You're reading: Contentious UN Security Council Session on Russia’s Threat Against Ukraine

The United Nations Security Council held a contentious special session on the Ukraine crisis on Jan. 31 during which the United States accused Russia of working to upend the international order.

The U.S. called for the special meeting in response to Russia’s refusal to de-escalate a massive military build-up on Ukraine’s northern and eastern borders. While the meeting was another diplomatic effort to defuse the Ukraine crisis, it actually brought the differences between Russia and the West into stark contrast.

At the outset, U.S. Ambassador Linda Thomas-Greenfield stated that Russia’s actions over the last couple of months “strike at the very heart of the UN Charter.”

She noted that the threat Russia poses today goes beyond Ukraine. “Russia’s aggression today not only threatens Ukraine. It also threatens Europe. It threatens the international order this body is charged with upholding. An order that, if it stands for anything, stands for the principle that one country cannot simply redraw another country’s borders by force, or make another country’s people live under a government they did not choose.”

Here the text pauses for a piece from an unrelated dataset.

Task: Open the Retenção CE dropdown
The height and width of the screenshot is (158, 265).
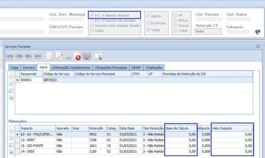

The U.S. Ambassador noted that Ukraine has been a full member of the UN for more than 30 years and its independence, sovereignty, and territorial integrity are neither open to question nor subject to review.

“Ukraine is a sovereign country and a sovereign people, entitled to determine their own future, without the threat of force. This is not just the conviction that Ukrainians hold – it is a right enshrined by the UN Charter, a right that Russia and every other member of this institution has freely committed to upholding,” explained Thomas Greenfield.

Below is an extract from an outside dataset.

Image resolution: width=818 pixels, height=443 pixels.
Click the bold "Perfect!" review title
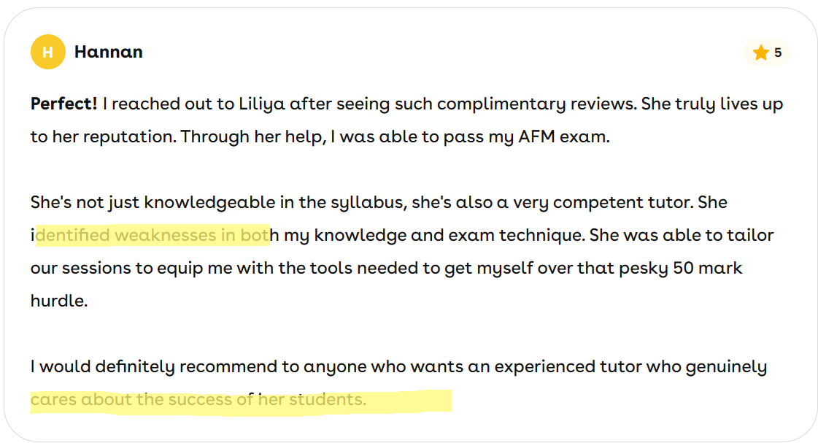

Russia, along with China, had opposed the special session with Russia’s Ambassador to the UN Vasily Nebenzia calling the meeting “an attempt to mislead the international community.”

Yet, during his remarks, it was Nebenzia who repeatedly misstated the facts surrounding the war that Russia has waged against Ukraine since 2014. He called the 2014 Revolution of Dignity “a bloody coup” instigated by “Nazis,” and accused Ukraine of banning the Russian language in the country and causing a schism within the Orthodox Church.

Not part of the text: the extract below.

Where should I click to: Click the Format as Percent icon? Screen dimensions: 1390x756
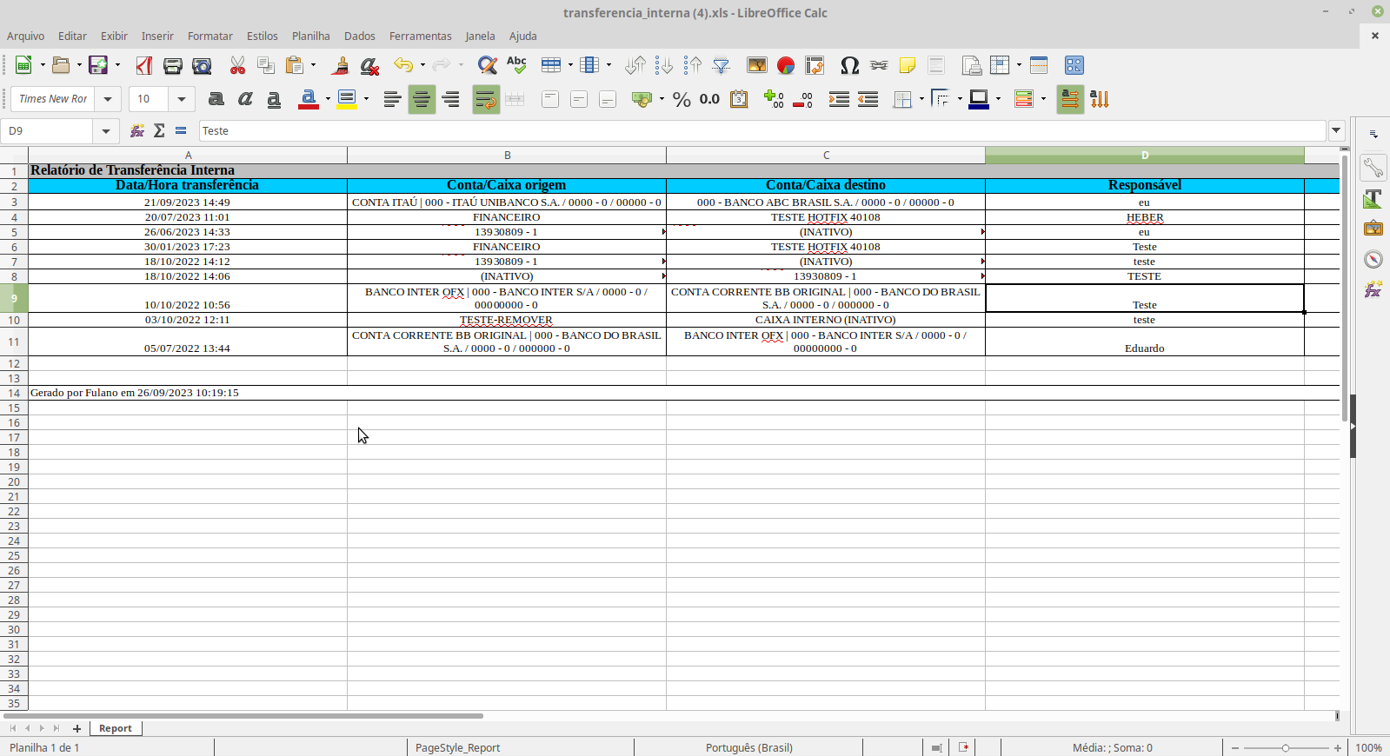click(x=682, y=99)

He alleged that of the 14,000 people killed as a result of the Donbas conflict, most of the deaths were the result of shelling by Ukraine’s military forces. He also questioned the fact that more than 100,000 Russian troops are massed on Ukraine’s borders, asking how that number was developed.

“We have never cited this figure,” said Nebenzia.

He asserted that the US has a history of disinformation and the words of US government officials cannot be trusted. He referred back to claims of Iraq’s possession of weapons of mass destruction that US Secretary of State Colin Powell made before the UN Security Council prior to the US attack of the country in 2003, which subsequently proved false.

Nebenzia also noted remarks by Ukraine’s President Volodymyr Zelensky, who said several days ago that there is no reason to believe that a Russian attack is imminent.

Ukraine’s government has walked a fine line between working with the West for much-needed military and diplomatic support in response to Russia’s military build-up and its own need to retain an internal semblance of calm and normalcy as the level of alarm within the country continues to rise.

During the Security Council session, Ukraine’s Ambassador to the United Nations Serhii Kyslytsia asserted Ukraine’s “inherent sovereign right to choose our international agreements.”

Kyslytsia, who suggested that Zelensky was ready to personally meet with Putin to address the Kremlin’s issues, said that while Ukraine remains “open to a diplomatic solution,” it is also “ready to defend itself.”

Russia has amassed some 130,000 troops on Ukraine’s eastern border and in February is scheduled to hold joint military exercises in Belarus on Ukraine’s northern border. A CNN report suggested that Russia is also bringing blood supplies to the border with Ukraine, which could indicate a final stage of preparedness for military action.

The Kremlin is demanding that the U.S. and NATO give formal assurances that it will never extend to Ukraine an invitation to join the defense alliance. The Kremlin is also demanding that NATO drawdown military troops and hardware in Eastern Europe.

During individual remarks, all 15 members of the UN Security Council plus several ambassadors representing eastern European countries asserted Ukraine’s independence, sovereignty, and territorial integrity, calling for a peaceful and diplomatic resolution to the crisis. Only China suggested that Russia’s military build-up did not indicate a looming threat of invasion.